Una bomba a mano le devastò il volto e le fece perdere la vista all’antivigilia di Natale di 5 anni fa. Melissa, folignate, 23 anni appena, lavoratrice precaria, la stava assemblando all’interno dello stabilimento militare di Baiano di Spoleto. E adesso la procura della Repubblica, diretta da Alessandro Cannevale, ha chiesto il rinvio a giudizio di nove persone tra direttori, progettisti e addetti che avrebbero violato le norme di prevenzione sugli infortuni sul lavoro causando lesioni personali gravissime alla giovane operaia.

In particolare secondo l’accusa ognuno degli imputati sapeva delle altrui omissioni. E, pur avendo previsto il possibile innesco accidentale durante l’assemblaggio – è la ricostruzione della procura – insegnarono sommariamente agli operai manovre di emergenza, ovvero, nel caso di innesco accidentale a scagliare a bomba lontano da sè, al di là del pannello di lavorazione per poi ripararsi prima della deflagrazione. Come se non potesse accadere che il lavoratore non si accorgesse dell’innesco accidentale. Come accadde.
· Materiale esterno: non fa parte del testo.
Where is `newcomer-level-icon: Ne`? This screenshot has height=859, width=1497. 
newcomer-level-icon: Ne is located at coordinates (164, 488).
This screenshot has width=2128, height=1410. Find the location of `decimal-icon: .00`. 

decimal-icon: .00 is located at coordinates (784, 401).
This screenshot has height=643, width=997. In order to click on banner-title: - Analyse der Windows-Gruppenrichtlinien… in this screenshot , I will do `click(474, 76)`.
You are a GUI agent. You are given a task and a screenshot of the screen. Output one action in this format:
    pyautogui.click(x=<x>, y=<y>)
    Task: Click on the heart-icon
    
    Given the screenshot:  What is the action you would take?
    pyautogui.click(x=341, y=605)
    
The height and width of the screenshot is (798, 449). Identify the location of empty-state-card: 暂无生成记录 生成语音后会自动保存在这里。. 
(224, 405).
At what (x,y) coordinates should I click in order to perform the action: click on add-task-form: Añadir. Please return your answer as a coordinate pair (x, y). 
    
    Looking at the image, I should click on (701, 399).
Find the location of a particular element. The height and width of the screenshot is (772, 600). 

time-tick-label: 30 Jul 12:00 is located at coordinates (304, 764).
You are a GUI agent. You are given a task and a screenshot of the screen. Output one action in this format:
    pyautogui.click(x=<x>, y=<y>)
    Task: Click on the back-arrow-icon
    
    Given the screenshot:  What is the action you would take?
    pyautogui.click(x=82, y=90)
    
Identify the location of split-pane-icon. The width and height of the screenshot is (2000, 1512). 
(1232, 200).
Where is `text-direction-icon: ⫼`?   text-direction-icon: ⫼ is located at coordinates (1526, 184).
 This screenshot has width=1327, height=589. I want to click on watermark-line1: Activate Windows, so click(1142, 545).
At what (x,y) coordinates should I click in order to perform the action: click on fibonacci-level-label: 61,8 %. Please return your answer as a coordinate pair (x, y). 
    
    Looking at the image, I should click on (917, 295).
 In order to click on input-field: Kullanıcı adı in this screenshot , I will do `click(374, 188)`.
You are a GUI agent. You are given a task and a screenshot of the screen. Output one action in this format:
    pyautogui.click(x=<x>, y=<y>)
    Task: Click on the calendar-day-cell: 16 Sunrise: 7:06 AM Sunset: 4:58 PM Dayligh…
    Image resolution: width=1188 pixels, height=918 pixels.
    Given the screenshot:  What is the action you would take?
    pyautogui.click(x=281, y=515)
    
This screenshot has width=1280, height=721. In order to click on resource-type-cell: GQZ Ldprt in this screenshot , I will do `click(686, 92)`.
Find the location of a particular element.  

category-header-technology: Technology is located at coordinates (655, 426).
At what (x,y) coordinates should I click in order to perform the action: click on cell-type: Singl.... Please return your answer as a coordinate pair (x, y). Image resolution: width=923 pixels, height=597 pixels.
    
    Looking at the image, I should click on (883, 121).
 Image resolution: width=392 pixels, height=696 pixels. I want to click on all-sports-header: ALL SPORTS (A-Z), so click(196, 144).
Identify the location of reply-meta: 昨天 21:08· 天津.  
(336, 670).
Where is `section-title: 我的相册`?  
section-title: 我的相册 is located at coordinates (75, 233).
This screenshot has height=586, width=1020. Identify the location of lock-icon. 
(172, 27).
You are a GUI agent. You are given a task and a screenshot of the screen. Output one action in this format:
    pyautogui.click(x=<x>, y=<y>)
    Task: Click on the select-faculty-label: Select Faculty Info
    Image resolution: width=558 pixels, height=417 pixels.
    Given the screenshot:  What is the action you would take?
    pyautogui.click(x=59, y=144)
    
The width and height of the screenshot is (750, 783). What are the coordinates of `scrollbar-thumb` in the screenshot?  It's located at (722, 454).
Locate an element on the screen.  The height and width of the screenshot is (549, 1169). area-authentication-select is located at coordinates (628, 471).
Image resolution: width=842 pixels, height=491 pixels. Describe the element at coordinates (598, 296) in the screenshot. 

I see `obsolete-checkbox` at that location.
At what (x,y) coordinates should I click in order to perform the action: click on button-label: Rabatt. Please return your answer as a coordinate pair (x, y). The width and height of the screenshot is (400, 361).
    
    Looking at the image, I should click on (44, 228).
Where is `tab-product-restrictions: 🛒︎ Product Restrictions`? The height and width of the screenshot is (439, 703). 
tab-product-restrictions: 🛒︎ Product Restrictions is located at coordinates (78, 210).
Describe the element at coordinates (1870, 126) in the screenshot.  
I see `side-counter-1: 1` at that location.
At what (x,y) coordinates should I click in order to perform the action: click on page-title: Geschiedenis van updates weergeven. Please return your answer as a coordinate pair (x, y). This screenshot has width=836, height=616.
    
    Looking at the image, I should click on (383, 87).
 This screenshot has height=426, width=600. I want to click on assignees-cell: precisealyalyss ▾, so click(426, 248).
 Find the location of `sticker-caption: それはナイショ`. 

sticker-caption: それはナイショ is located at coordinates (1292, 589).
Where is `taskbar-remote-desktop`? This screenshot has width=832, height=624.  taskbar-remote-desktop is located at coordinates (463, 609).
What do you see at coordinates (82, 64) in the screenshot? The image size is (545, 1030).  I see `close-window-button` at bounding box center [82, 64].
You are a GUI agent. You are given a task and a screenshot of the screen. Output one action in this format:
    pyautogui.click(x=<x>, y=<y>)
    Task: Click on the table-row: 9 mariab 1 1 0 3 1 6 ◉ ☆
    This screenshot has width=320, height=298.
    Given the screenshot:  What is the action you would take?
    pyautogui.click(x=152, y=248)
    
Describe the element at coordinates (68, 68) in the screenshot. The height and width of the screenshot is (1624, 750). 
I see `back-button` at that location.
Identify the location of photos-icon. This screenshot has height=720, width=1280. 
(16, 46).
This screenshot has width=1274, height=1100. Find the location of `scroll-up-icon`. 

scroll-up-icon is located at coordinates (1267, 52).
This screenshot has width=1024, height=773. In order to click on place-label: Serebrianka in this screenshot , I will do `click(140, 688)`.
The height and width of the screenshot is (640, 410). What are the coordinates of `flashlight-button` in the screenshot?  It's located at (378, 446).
L’udienza davanti al gip è stata fissata per domani. In particolare sono imputati il direttore dello stabilimento Gioacchino Paolucci, il responsabile della Prevenzione, Silvestro Campana, il progettista delle postazioni, Fabio Pantaleoni, il capo reparto Manfredi Proietti, il dirigente della sicurezza Michele Passeri, il capo servizio Fabio Cherubini, il caposettore Fabrizio Rossi e gli addetti al collaudo Luigi Mancini e Antonella Rosati. Gli imputati, a vario titolo, sono accusati di non aver progettato le postazioni di lavoro in modo da inserire protezione balistiche proporzionate e dispositivi di insonorizzazione della cabina e una formazione specifica che consentisse di riconoscere l’eventuale innesco, di aver assunto personale interinale non qualificato e di aver fatto svolgere processi di lavorazione su materiale pericoloso senza controlli nemmeno sulla forza minima necessaria per l’attivazione del pulsante per togliere la sicurezza. Alcuni devono rispondere anche di istigazione a disubbidire alle leggi per aver rimosso impianti e apparecchi destinati a prevenire gli infortuni nello stabilimento militare dell’Esercito modificando caratteristiche e processi produttivi dell’ordigno sia le procedure di collaudo. Melissa è assistita dagli avvocati Gennaro e Daria Esibizione che si costituiranno parte civile.